The wave-particle duality, proposed by French physicist Louis de Broglie in 1924, is a powerful concept that describes how every particle or quantum entity can be described as either a particle or a wave. Many quasiparticles have been discovered that combine either two different types of matter particles, or light waves bound to a particle of matter. A list of exotic quasi­particles includes phonons, plasmons, magnons and polaritons. The team of physicists at Bath has now reported a way to create quasi­particles that bind together two differently coloured particles of light. They have named these forma­tions photon-photon polaritons.

The oppor­tunity to discover, and manipulate, photon-photons is possible thanks to the relatively new development of high-quality micro­resonators. For light, micro­resonators act as miniature racetracks, with photons zipping around the internal structure in loops. The signature left by photon-photons in the light exiting the micro­resonator can be linked to the Autler-Townes effect, a peculiar phenomenon in quantum theory that describes strong photon-atom inter­actions. To achieve this effect in microresonators, a laser is tuned to the specific resonance frequency where a photon is expected to be absorbed, yet no resonance absorption happens. Instead, the photon-photon inter­action makes up two new resonance frequencies away from the old one.

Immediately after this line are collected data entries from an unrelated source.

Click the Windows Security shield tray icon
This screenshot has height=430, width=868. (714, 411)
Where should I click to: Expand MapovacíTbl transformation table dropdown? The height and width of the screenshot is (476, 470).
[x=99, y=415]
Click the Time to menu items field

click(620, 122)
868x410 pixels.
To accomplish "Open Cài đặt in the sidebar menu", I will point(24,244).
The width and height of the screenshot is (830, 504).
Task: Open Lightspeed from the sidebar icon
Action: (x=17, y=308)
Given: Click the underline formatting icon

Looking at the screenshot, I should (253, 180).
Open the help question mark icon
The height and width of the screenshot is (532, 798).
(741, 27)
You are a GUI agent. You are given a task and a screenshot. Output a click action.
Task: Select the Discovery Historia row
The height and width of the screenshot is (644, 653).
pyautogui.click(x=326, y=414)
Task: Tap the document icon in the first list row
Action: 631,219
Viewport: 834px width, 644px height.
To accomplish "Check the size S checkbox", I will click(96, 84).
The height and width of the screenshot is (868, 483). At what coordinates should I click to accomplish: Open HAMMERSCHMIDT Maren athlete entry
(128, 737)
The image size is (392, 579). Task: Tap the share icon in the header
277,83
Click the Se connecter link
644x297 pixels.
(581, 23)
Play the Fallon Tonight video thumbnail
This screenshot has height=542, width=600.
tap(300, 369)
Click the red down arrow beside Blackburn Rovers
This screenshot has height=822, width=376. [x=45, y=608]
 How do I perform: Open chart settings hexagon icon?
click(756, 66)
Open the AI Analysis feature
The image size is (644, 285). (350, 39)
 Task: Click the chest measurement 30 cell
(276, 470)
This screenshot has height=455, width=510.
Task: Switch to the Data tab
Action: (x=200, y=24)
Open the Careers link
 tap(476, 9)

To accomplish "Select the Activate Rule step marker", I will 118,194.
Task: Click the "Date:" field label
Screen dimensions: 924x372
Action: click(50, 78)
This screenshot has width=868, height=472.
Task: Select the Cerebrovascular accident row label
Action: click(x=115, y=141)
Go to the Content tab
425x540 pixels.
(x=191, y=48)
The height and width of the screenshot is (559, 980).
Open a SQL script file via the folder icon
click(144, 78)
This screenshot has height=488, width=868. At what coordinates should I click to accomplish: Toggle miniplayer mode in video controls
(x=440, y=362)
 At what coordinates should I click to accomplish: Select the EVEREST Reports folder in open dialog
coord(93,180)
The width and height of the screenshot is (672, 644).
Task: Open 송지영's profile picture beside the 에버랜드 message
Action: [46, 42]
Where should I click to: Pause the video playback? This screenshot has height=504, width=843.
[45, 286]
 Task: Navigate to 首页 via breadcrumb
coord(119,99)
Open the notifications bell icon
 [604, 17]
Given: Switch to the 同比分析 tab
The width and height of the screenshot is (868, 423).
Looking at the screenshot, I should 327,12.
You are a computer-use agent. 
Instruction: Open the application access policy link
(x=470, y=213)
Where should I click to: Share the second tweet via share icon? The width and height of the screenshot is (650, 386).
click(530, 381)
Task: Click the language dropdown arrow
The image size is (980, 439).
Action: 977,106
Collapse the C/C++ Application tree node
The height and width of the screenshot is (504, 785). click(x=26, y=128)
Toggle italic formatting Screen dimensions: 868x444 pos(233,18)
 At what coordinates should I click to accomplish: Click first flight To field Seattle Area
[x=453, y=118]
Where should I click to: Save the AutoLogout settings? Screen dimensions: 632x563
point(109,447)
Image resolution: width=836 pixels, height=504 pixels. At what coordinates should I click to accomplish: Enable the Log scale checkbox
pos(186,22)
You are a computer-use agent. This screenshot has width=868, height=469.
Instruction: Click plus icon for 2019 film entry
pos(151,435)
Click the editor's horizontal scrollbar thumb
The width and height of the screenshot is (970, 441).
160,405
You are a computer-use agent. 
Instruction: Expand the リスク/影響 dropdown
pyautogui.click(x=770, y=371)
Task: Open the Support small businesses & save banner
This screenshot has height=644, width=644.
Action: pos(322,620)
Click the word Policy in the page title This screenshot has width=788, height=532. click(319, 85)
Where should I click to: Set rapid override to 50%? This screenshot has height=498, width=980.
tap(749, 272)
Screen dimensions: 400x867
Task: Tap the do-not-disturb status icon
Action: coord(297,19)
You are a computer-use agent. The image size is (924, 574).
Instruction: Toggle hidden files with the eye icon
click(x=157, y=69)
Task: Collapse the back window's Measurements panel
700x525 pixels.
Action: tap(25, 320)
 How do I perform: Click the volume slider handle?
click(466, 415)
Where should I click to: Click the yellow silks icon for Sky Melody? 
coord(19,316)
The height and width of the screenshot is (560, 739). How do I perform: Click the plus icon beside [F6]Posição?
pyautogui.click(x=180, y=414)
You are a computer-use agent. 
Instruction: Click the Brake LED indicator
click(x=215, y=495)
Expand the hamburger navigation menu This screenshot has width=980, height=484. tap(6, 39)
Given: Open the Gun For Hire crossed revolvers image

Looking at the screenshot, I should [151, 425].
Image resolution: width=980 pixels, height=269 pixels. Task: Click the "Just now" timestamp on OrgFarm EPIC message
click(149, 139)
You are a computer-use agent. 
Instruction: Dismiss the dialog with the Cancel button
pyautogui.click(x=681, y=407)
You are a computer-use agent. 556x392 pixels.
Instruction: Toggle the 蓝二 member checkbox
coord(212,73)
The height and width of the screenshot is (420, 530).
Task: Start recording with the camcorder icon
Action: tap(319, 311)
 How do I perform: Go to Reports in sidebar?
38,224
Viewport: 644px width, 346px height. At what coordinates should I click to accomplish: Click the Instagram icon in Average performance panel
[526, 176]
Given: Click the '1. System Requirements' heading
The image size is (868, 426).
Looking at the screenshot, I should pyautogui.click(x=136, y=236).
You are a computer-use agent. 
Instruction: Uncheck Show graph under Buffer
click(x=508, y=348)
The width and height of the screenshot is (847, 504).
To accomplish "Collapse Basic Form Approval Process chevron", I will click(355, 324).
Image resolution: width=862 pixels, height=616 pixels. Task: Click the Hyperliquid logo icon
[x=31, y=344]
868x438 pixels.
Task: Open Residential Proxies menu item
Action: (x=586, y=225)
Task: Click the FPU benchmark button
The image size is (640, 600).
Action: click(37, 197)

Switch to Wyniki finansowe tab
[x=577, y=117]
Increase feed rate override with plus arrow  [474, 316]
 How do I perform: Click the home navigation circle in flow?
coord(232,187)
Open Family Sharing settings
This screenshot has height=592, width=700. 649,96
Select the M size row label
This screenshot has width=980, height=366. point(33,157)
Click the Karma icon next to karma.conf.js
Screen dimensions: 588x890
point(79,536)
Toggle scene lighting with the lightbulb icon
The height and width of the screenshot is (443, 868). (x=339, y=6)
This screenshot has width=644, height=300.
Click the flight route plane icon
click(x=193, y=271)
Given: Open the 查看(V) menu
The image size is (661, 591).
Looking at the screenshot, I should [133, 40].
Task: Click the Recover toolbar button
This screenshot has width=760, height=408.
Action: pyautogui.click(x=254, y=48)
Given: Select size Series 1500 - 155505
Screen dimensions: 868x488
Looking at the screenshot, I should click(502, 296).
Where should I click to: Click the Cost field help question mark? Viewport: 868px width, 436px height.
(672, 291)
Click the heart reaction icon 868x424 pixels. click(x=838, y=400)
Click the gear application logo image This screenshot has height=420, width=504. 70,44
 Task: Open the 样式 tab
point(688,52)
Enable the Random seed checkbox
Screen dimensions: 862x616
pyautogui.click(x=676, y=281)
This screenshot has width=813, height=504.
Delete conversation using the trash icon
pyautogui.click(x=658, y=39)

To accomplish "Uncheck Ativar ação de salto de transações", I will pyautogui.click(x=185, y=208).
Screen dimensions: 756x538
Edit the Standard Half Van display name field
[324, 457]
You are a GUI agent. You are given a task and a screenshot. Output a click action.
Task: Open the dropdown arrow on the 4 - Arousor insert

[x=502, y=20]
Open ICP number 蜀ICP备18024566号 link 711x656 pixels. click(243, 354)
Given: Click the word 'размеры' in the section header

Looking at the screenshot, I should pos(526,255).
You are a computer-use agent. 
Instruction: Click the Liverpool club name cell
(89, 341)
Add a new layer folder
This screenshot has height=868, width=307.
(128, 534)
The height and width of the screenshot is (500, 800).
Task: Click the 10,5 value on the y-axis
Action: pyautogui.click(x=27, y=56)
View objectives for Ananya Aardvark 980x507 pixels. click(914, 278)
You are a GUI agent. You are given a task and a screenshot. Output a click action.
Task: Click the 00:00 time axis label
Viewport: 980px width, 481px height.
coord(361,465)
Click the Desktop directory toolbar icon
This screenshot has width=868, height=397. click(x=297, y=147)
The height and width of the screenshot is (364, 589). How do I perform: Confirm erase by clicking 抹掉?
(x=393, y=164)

A signi­ficant feature that has emerged from the Bath research is that the micro­resonator provided a whole set of split resonances, where each photon-photon pair displayed its own momentum and energy, allowing the researchers to apply the quasi­particle concept and calculate mass. According to the researchers' predictions, photon-photons are 1,000+ times lighter than electrons. Dmitry Skryabin, the physicist who led the research, said: “We now have a situation where micro­resonators behave like giant atoms. The artificial atoms concept is rapidly gaining ground in the quantum-electro­dynamics of microwaves in super­conducting circuits, while here we are looking at the similar oppor­tunity in the optical range of frequencies. The small mass of photon-photons could lead to further developments of many important analogies between light and fluids, where other families of quasi­particles have already being used.”

PhD student Vlad Pankratov, who parti­cipated in the project, said: “After a year of running models and collecting data, these are incredibly exciting findings for us. The potential appli­cations of our results are in the terabit and quantum optical communi­cation schemes, and in the area of precision measure­ments.” (Source: U. Bath)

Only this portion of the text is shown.